Microsoft at NSDI 2026: Advances in large-scale networked systems
KV cache sharing boosts LLM throughput 4x, LLM testing finds 33 bugs...
Microsoft had 11 papers accepted at NSDI 2026, including DroidSpeak, which enables LLMs to share KV caches for up to 4x higher throughput and faster responses; Eywa, which uses LLMs to automate model-based testing and uncovered 33 bugs (16 previously unknown); and Octopus, which introduces a switch-free CXL memory design—its RPCs are 3.2x faster than in-rack RDMA and 2.4x faster than CXL switches.

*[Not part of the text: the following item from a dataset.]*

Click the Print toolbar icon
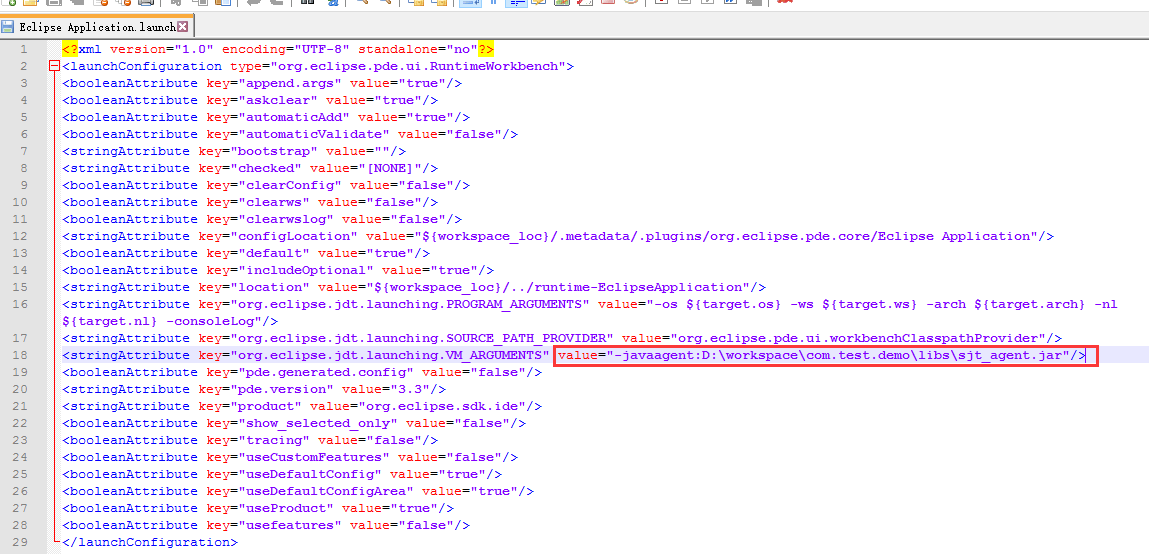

Other papers like AVA combine event knowledge graphs with agentic retrieval over vision-language models for open-ended video analytics, and Pyrocumulus enables fast, low-overhead live migration for storage-optimized VMs through hardware customizability and efficient network accessibility of the FPGA SmartNIC with LM protocol, architecture, and algorithm designs.
- DroidSpeak: KV cache sharing across fine-tuned LLMs yields 4x higher throughput with minimal quality loss.
- Eywa: Automated model-based testing using LLMs found 33 bugs (16 new) in widely used network protocols.
- Octopus: Switch-free CXL memory pods achieve 3.2x faster RPCs than RDMA, reducing cost and scaling to multi-rack.
Why It Matters
Microsoft drives scalable, efficient infrastructure critical for next-gen AI and cloud services.